Sensorfield has deployed its sensors in California, Texas, Oklahoma and Kansas. They endure extreme temperatures and consume so little power that their tiny built-in solar cells work even in shady locations or areas with long, cloudy winters, Pennebaker assures. He says the sensors even have survived hurricanes.
“They have the occasional problem. One time, a cow chewed off a cable,” Pennebaker allows. “However, when a sensor breaks, we detect it and let the operator know. Then we pack up a replacement and overnight it to the operator with no questions asked. Alternately, our larger customers carry extra sensors in their trucks so their pumpers can swap out or add sensors anywhere.”
Pressure Control Equipment
High-pressure managed pressure drilling (MPD) is becoming increasingly important in the Permian Basin, says Charlie Orbell, a 35-year drilling industry veteran who now serves as president of ADS Services LLC.
“As operators move into the Delaware Basin and drill deeper wells, they are encountering higher pressures. Because of interference from nearby completions, they also are seeing pressure profiles that differ from what they expect. MPD allows operators to adapt to pressure changes quickly, so it is becoming more common,” Orbell says.
To provide the equipment needed to enable high-pressure MPD, Orbell and Black Bay Energy Capital created ADS Services by recapitalizing Air Drilling Solutions, a Permian Basin company Orbell notes had long provided low-pressure MPD equipment.
“The company has an experienced, loyal workforce that has a great safety record and a name for providing reliable equipment,” Orbell praises. “Its focus on safety and strong customer relationships make Air Drilling Solutions a great foundation to build on.”
By expanding into high-pressure MPD and pressure control equipment, Orbell says ADS hopes to double in size. “We recapitalized in June, but we already have deployed equipment on three rigs in the Delaware Basin,” he reports.
Orbell says the company is using top-of-the-line, high-pressure rotating heads made in the United States and certified to API 16 RCD. “These heads use a modern design,” he praises. “Recognizing that traditional designs are extremely complex, the engineers started with a blank sheet of paper.
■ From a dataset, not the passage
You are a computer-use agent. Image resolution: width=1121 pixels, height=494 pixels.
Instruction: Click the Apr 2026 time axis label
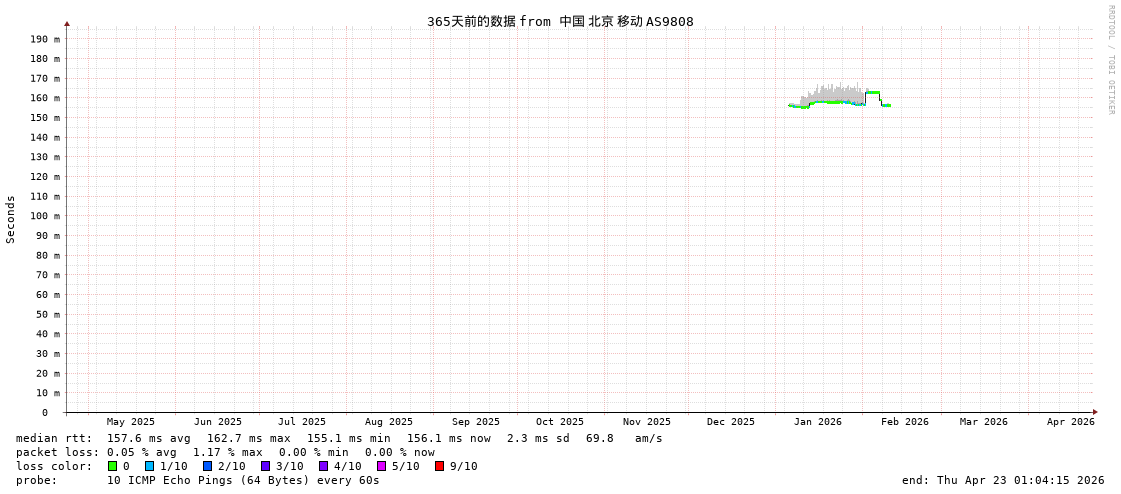click(x=1070, y=422)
They looked for ways to simplify the design and make it as easy as possible for field hands to maintain and operate.”
While it may eventually expand into other basins, Orbell says ADS is moderating its growth to ensure it properly trains its employees. “We are big believers in taking the time to find the right people and promoting from within,” he comments. “That will help us keep the culture of safety and service that has made our predecessor so successful.”